No estamos preparados para batallas marítimas. Aceptamos sin pestañear noticias diarias sobre guerras de selva, de desierto, de ciudad, de montaña y de río; especulamos con obsceno desparpajo de la guerra de las galaxias, de misíles de corto, medio o largo alcance, y de Tornados, F-18, Mirages y otros artefactos voladores de infalible puntería, pero tanto trato cotidiano con las escabechinas de tierra y de aire nos hizo olvidar la existencia de las arcaicas guerras de la mar.
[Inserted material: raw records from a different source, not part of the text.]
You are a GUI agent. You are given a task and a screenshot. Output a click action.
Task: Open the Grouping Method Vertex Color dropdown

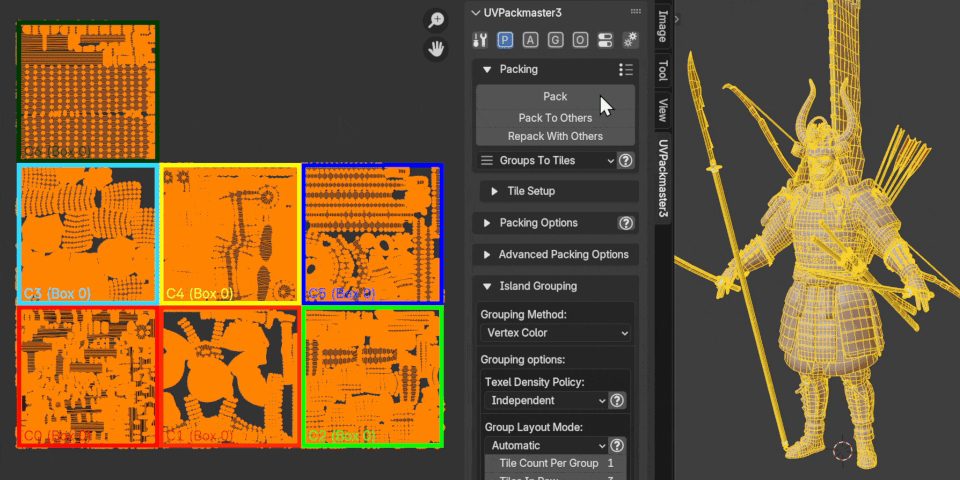pos(555,333)
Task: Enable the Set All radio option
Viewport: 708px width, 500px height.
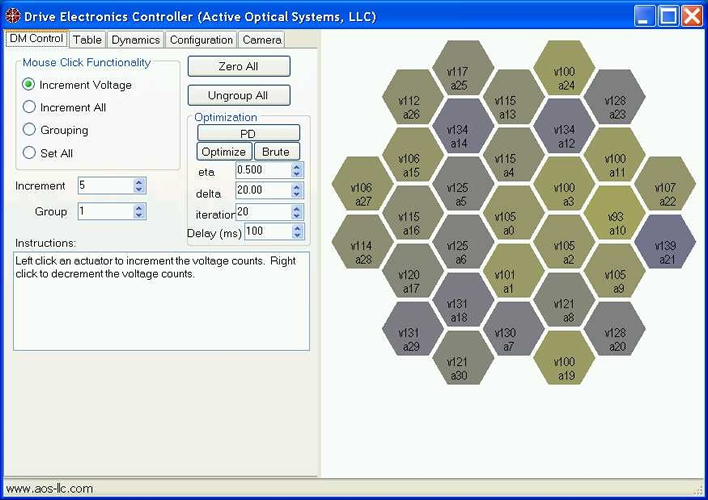Action: pyautogui.click(x=29, y=153)
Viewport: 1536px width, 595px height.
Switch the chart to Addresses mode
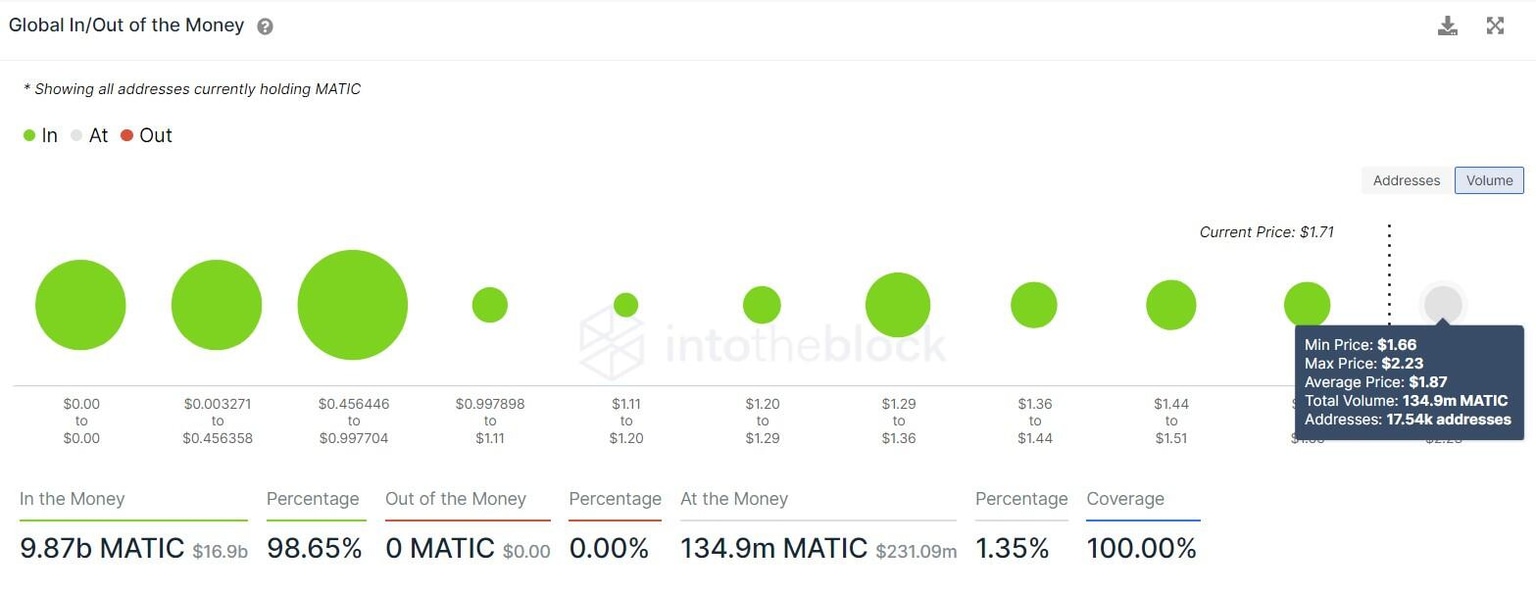point(1405,180)
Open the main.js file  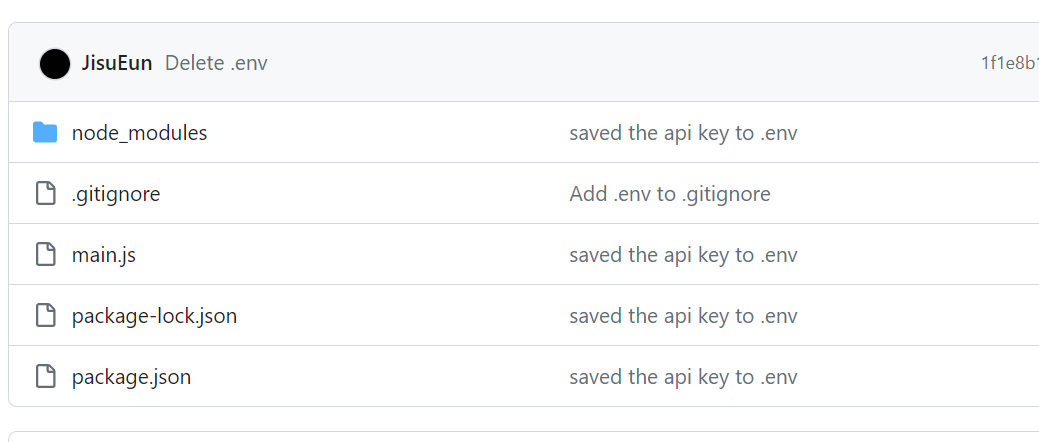(104, 255)
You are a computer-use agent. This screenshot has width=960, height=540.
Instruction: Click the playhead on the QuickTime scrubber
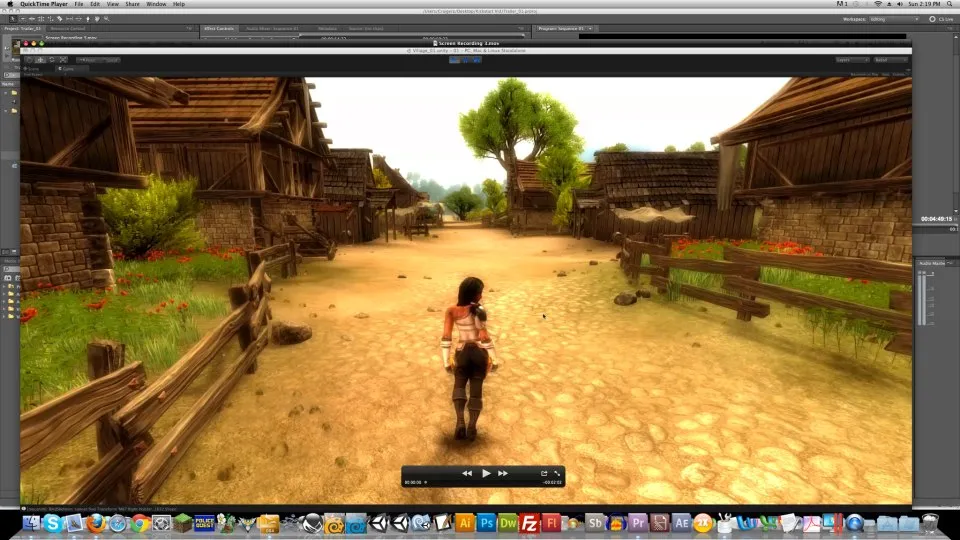click(426, 483)
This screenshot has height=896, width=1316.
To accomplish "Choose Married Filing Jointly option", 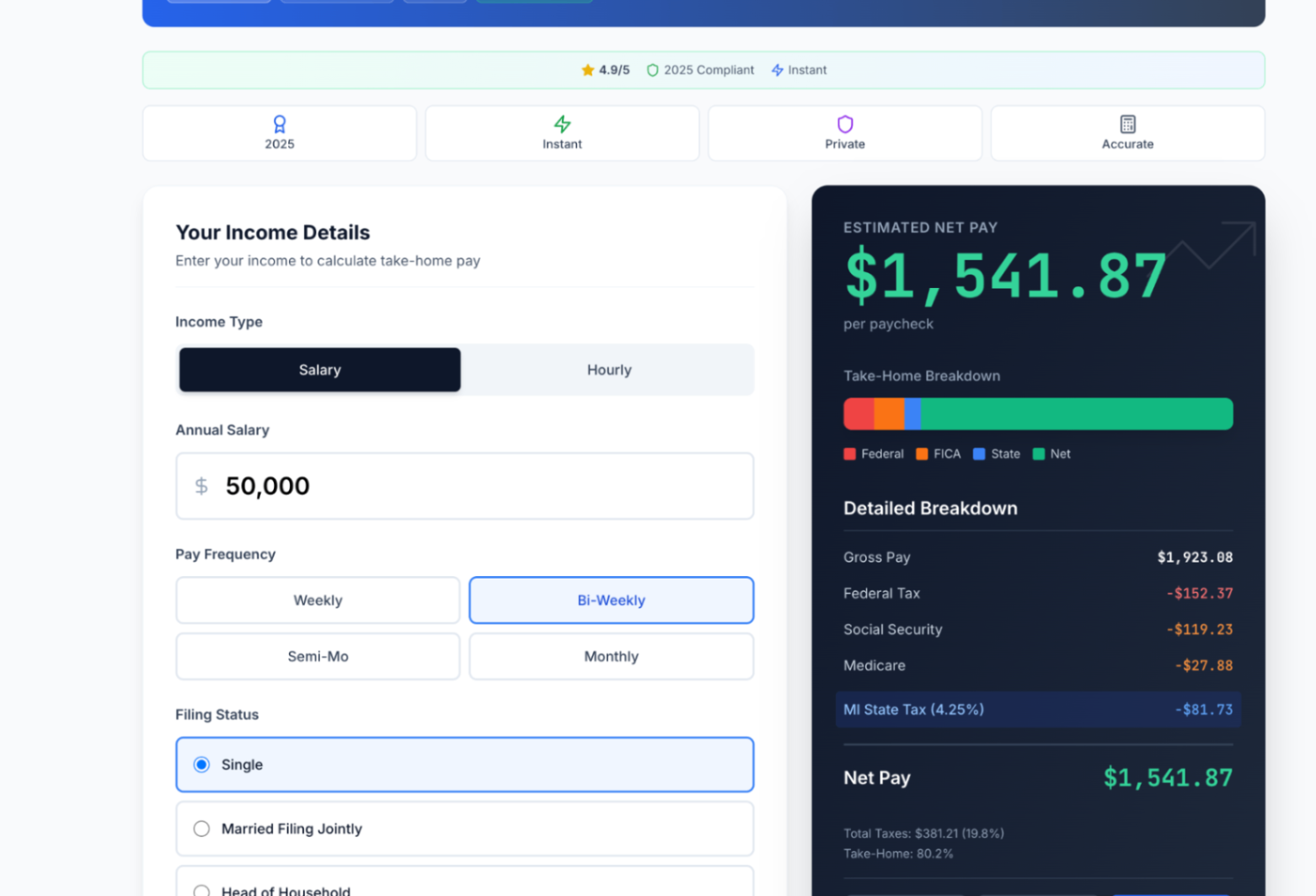I will (201, 829).
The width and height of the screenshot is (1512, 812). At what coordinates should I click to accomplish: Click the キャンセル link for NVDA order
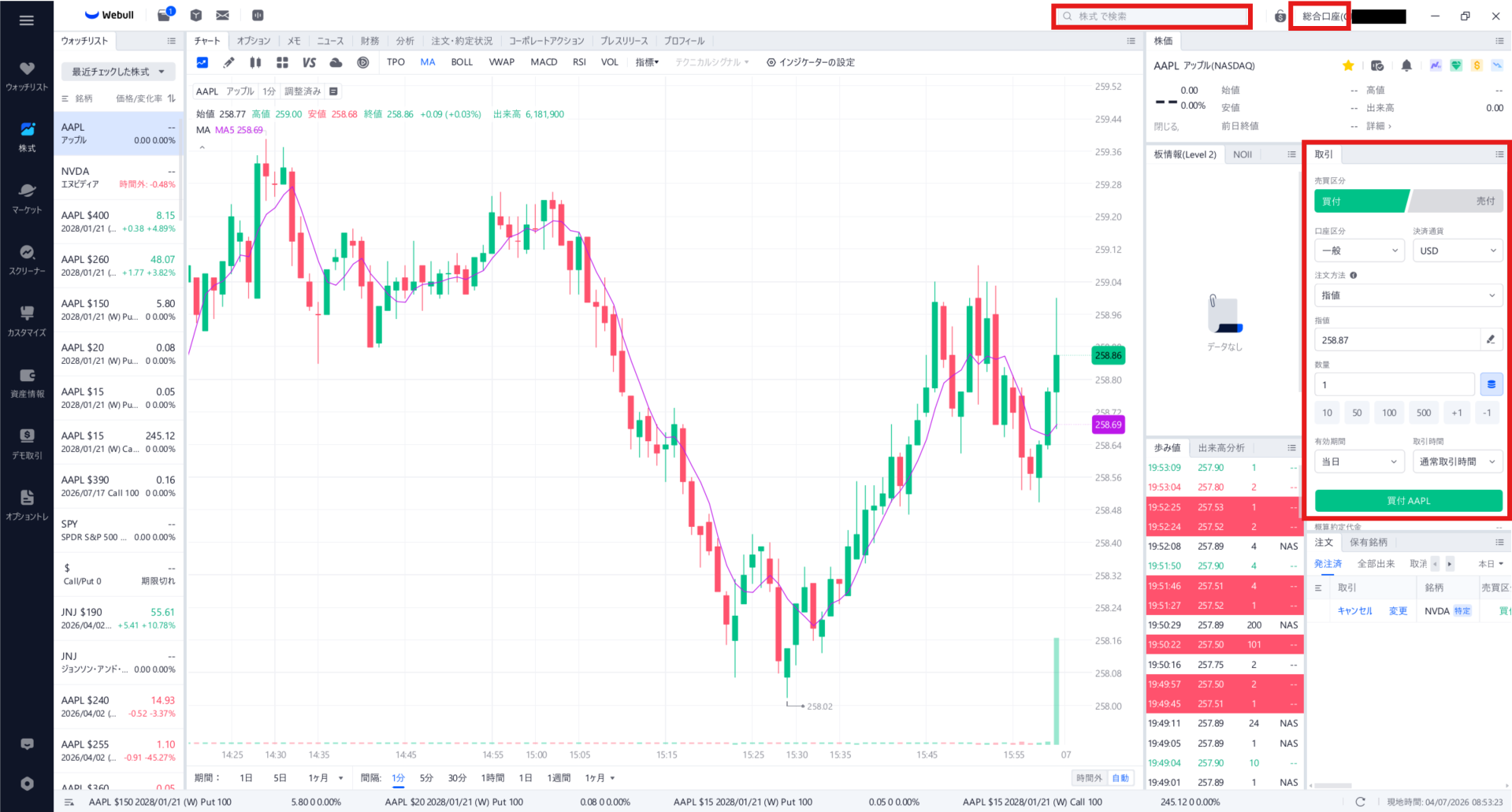pos(1354,611)
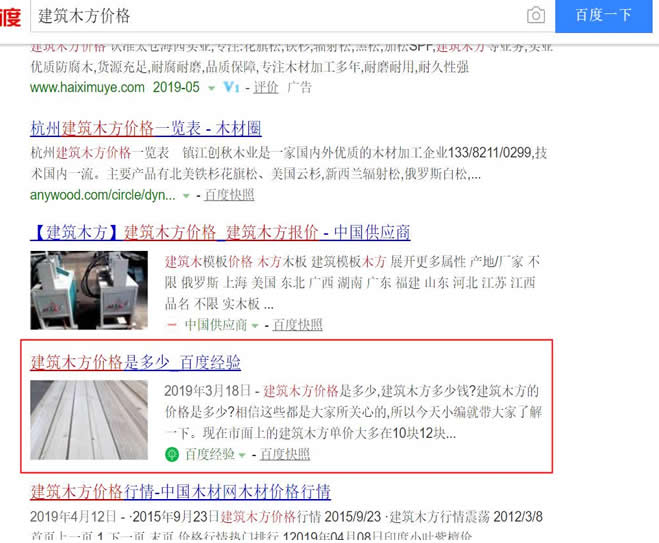The height and width of the screenshot is (543, 659).
Task: Open 建筑木方价格行情 中国木材网 result
Action: coord(180,492)
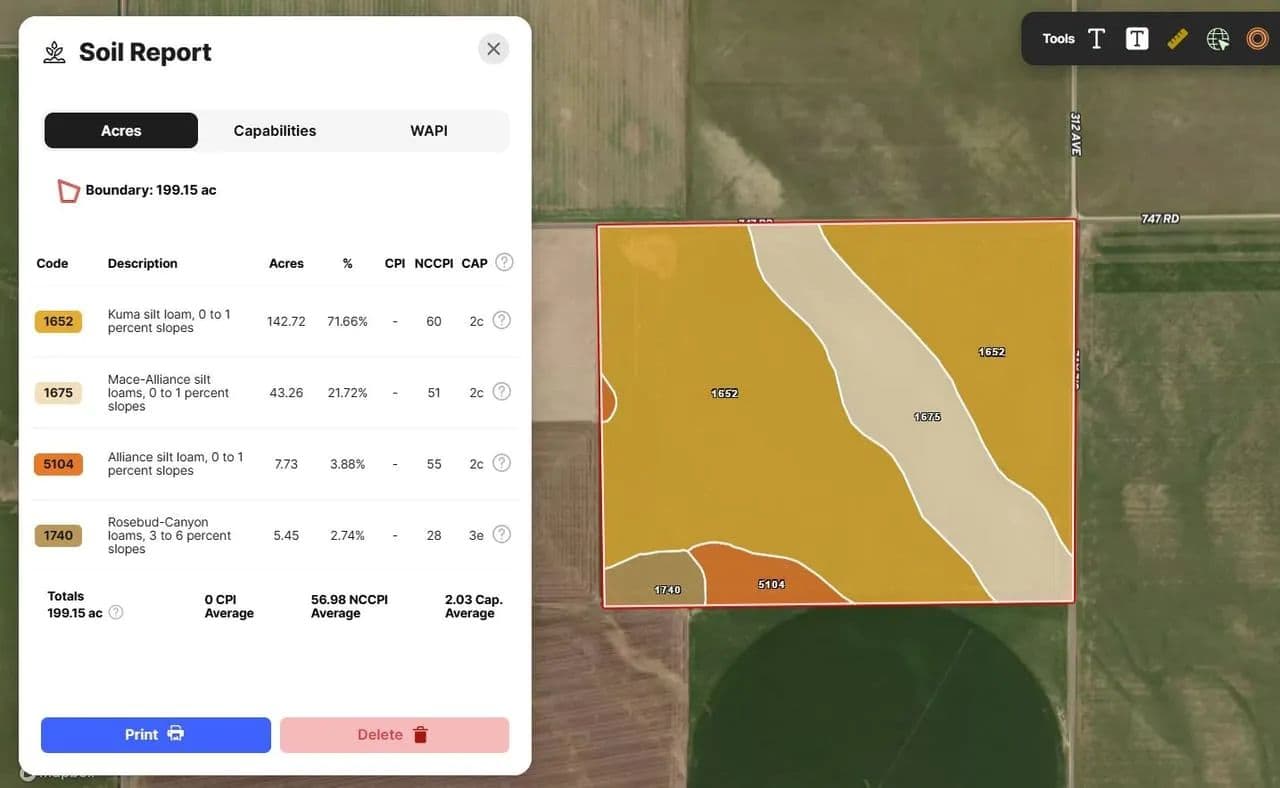The image size is (1280, 788).
Task: Click the 5104 orange soil code swatch
Action: pos(58,464)

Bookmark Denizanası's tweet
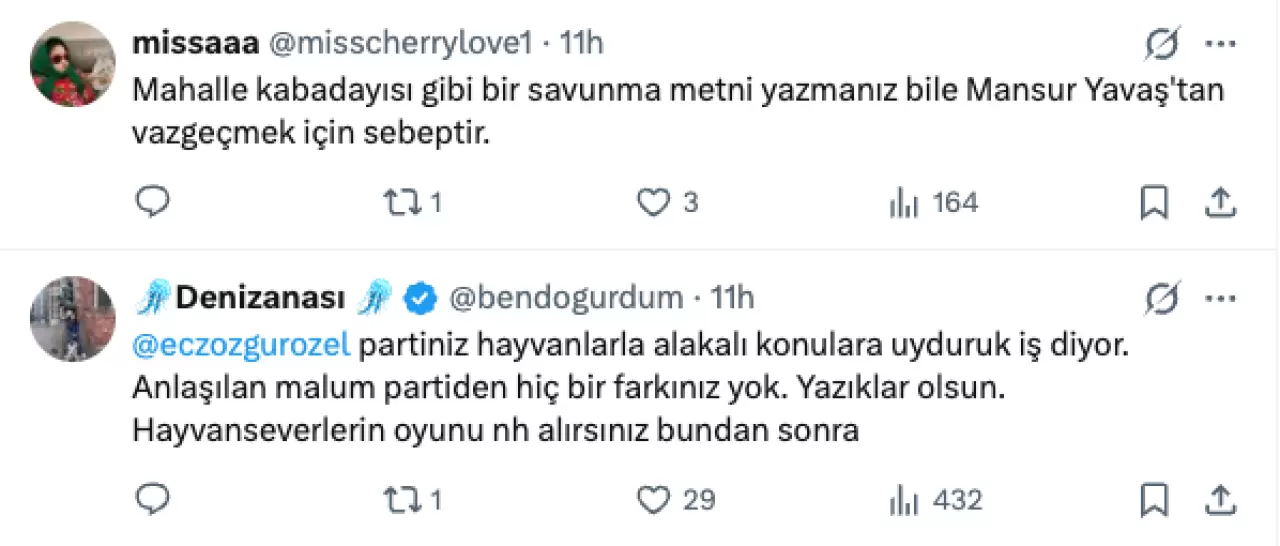point(1154,499)

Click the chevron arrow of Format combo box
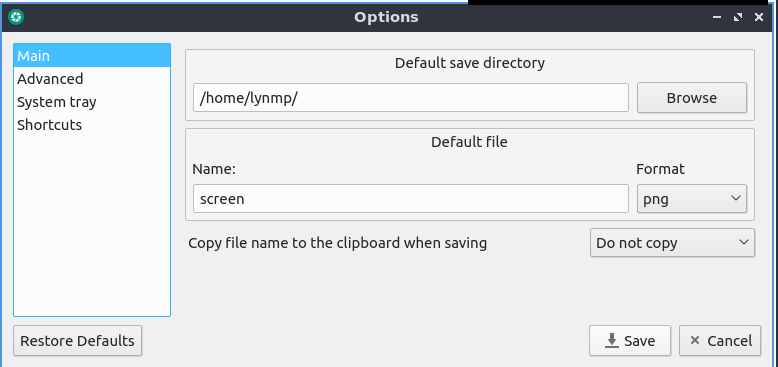pyautogui.click(x=736, y=198)
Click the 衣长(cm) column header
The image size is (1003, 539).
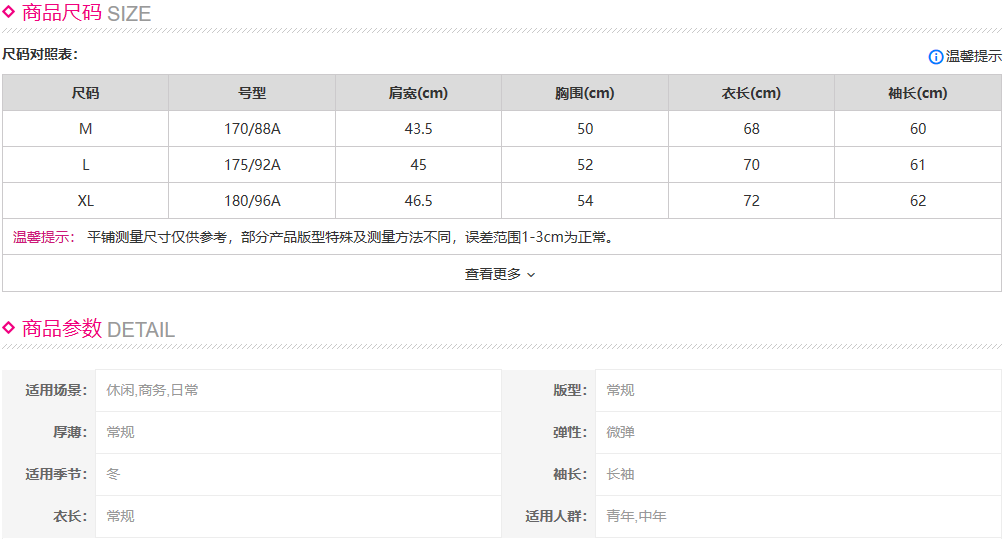(x=751, y=93)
Para encontrar una batalla naval químicamente pura, al estilo de la que intentan oficiar en el golfo Pérsico, habría que remontarse a 1945. Que me perdonen ingleses y argentinos, pero la de las Malvinas fue una guerra terrestre a pesar de los sensacionales hundimientos del Sheffield, el General Belgrano o el Sir Galahad. En el Atlántico Sur lucharon por un pedazo de tierra, no por un trozo de océano.En cambio, estos ecos de guerra del Golfo son rigurosamente navales. Es un espléndido escenario bélico de rango acuático en el que esa media docena de partes involucradas dice pelear no por la soberanía de espacios terrestres, aéreos o ideológicos, como suele ser habitual, sino por el viejo asunto del dominio marítimo.

Lo siento, pero no me creo el follón de Ormuz. Todo suena excesivamente peliculero. Los franceses envían un portaviones titulado Clemenceau, los americanos piden refuerzos al Guadalcanal, las maníobras del ayatolá se llaman Martirio, los rusos vigilan desde acorazados con nombre de metáfora literaria decimonónica y el último parte meteorológico anuncia para las próximas horas la visita del suhaili, un sureste húmedo, racheado y frío que sopla en el Golfo cuando se avecina un mayúsculo acontecimiento histórico. Por ejemplo, los barcos de Alá enfrentándose a los barcos de Dios. Demasiada épica barata para que sea verdad. Las guerras serias y rnodernas pertenecen al estado sólido o gaseoso. Las del estado líquido ya sólo son pasatiempo de colegio o son archivadas como accidente.